Find out the effort required to run this machine:
The efficiency of a machine is 75% while an effort of 20 N is required to lift a load of 160 N. Compute the velocity ratio and frictional force of the machine in terms of effort and load. What is the law of machine if frictional resistance of the machine is constant? Find out the effort required to run this machine at a load of 200 N.
Solution
Given :
Efficiency (η) = 75% Effort (P) = 20 N
Load lifted (W) = 160 N
Mechanical Advantage (M A) = 160 /20 = 8
Velocity Ratio (V R) = MA/ η = 8.0/ 0.75
= 10.67 Ans.
Frictional force in terms of load (FW) = P × V R - W
or FW = 20 × 10.67 - 160
= 53.4 N
Frictional force in terms of effort (F _{P} ) = P - (W/ V R)

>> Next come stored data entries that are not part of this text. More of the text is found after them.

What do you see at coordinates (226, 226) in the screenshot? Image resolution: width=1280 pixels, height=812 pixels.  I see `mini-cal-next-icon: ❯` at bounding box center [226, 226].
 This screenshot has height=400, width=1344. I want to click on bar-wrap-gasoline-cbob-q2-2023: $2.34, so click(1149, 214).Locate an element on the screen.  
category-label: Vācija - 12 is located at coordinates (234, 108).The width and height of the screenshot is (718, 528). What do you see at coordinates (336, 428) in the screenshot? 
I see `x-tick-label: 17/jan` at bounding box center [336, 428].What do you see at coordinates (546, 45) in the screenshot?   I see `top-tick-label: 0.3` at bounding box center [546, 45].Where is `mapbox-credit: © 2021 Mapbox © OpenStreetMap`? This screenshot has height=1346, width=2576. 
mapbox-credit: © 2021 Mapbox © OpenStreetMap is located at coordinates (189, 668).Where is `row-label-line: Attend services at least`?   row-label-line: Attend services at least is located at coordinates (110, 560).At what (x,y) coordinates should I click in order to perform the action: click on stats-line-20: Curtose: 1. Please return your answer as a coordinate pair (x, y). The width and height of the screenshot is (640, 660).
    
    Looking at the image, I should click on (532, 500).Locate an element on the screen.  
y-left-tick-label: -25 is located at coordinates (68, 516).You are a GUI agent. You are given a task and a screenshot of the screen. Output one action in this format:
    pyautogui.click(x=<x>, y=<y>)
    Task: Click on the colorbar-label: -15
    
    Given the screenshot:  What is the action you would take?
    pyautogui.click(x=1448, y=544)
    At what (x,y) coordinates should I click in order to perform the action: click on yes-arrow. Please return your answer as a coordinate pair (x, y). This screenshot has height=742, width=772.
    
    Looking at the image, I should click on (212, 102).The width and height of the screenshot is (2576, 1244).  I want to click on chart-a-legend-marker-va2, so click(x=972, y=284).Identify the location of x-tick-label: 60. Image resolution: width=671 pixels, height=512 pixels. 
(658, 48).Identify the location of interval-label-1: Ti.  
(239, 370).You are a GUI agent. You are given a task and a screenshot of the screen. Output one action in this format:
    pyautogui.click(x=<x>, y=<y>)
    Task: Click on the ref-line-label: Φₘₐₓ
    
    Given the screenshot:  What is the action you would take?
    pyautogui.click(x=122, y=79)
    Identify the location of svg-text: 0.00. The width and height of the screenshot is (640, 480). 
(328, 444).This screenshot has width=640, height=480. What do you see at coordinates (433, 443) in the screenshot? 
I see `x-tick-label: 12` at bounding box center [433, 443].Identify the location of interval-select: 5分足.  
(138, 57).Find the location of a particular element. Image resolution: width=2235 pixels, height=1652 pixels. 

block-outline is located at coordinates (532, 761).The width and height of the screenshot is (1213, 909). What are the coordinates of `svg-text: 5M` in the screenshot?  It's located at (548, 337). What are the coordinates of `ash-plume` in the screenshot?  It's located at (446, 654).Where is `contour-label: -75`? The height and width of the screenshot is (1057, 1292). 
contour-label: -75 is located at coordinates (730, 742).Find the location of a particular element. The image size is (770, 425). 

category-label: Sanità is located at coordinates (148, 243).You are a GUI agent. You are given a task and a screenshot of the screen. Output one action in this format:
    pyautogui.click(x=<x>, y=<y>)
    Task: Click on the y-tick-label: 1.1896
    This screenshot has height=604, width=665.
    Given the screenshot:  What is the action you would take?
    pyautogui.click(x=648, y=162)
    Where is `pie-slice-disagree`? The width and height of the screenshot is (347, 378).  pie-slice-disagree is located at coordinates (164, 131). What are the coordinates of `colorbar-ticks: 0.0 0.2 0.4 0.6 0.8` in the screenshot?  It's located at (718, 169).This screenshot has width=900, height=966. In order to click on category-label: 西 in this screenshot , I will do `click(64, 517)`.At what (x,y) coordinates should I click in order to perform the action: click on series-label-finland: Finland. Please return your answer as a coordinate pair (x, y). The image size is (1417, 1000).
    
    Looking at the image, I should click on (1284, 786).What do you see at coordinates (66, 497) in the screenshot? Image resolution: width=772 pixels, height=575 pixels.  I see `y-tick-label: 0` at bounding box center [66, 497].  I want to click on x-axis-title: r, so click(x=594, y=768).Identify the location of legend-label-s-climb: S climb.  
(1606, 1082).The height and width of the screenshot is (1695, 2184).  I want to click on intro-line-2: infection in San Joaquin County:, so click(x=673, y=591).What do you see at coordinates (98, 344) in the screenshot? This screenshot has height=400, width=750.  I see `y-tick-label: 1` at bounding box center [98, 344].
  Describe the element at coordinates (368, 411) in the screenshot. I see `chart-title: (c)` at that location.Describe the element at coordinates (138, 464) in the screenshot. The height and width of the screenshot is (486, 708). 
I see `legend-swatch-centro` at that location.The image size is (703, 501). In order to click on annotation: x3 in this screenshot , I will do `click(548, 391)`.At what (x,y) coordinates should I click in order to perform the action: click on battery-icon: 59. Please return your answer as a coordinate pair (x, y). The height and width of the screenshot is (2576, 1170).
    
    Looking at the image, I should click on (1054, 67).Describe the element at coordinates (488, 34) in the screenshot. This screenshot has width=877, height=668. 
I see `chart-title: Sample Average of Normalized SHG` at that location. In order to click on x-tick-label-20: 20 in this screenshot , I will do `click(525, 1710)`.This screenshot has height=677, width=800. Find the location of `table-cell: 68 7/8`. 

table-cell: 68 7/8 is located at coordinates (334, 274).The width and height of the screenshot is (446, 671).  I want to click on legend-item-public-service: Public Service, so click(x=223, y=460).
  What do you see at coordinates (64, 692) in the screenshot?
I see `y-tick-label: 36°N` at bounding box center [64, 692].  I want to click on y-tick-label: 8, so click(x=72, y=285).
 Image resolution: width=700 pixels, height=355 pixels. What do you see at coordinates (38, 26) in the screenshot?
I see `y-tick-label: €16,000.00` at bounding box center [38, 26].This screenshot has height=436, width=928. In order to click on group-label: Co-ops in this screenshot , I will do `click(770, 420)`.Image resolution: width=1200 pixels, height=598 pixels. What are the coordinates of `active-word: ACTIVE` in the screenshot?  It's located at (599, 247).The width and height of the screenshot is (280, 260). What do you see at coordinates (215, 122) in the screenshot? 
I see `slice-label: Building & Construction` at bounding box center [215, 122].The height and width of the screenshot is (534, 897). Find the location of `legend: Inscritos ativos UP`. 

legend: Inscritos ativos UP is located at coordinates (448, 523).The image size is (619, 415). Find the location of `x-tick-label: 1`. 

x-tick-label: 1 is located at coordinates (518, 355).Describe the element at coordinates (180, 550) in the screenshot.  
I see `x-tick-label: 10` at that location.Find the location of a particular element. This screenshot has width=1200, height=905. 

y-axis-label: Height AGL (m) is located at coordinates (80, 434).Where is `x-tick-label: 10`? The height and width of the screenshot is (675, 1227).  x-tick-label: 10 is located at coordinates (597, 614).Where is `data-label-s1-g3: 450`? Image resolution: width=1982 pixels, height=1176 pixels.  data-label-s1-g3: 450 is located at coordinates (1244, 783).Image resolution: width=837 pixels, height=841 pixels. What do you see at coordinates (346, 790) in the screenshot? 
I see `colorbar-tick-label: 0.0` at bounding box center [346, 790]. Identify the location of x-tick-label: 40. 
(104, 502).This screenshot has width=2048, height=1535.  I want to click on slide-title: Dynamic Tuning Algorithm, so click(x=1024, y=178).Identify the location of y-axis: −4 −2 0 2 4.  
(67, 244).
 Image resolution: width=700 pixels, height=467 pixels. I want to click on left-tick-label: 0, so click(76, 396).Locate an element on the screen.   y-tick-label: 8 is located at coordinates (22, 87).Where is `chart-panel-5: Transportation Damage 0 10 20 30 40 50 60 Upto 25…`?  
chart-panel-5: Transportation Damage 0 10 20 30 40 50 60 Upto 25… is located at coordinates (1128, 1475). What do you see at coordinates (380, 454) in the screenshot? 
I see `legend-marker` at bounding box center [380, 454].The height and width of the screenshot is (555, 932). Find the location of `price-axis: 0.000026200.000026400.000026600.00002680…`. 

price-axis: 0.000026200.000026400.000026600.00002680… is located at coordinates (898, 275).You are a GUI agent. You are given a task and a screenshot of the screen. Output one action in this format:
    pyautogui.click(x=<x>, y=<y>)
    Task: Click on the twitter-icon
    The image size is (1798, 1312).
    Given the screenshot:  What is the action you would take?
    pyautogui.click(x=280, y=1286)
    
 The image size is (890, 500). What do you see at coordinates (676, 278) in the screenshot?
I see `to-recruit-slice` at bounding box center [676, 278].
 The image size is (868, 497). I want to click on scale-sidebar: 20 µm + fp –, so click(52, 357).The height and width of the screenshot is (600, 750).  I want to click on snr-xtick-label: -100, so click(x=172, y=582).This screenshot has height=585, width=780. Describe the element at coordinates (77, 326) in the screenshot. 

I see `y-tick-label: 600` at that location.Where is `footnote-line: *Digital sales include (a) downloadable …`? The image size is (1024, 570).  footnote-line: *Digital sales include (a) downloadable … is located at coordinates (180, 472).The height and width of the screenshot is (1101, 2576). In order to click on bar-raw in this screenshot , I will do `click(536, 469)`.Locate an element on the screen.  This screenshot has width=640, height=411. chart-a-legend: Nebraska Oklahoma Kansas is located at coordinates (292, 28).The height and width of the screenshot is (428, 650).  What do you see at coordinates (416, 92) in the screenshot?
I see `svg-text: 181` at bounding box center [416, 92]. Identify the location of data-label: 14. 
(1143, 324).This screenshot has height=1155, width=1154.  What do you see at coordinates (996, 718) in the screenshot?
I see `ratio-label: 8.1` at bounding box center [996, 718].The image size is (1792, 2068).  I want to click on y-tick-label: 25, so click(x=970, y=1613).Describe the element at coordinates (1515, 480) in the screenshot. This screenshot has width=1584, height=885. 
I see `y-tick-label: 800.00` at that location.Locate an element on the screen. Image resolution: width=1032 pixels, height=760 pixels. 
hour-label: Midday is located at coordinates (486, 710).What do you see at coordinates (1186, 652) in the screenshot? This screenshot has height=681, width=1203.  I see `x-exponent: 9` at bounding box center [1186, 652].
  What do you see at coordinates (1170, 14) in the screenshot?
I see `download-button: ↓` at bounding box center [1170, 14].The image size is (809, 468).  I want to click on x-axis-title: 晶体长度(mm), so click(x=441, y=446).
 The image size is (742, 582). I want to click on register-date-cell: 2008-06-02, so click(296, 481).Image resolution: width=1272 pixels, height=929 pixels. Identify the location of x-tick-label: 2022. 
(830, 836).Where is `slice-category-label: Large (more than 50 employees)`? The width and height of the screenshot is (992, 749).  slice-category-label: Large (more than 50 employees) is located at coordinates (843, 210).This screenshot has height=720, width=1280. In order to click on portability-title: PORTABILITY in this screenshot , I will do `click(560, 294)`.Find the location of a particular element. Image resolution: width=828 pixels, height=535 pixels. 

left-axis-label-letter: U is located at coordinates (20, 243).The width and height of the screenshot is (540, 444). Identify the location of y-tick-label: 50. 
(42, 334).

or F_{P} = 20 - (160 /10.67) = 5 N
The effort needed to overcome friction is 5 N, which is constant. In the law of machine, the factor C is constant which is equal to effort required when load lifted is zero.
Therefore, C = FP = 5 N
Therefore, law of the machine can be written as :
P = m W + 5
For P = 20 N and W = 160 N
20 = 160 m + 5
or m = (20 - 5) /160=15/160 = 3 /32
Substituting for m, the law of machine is given by :
P = (3/32) W + 5 Ans.
For load W = 200 N
P = (3 /32) × 200 + 5 = 23.75 N Ans.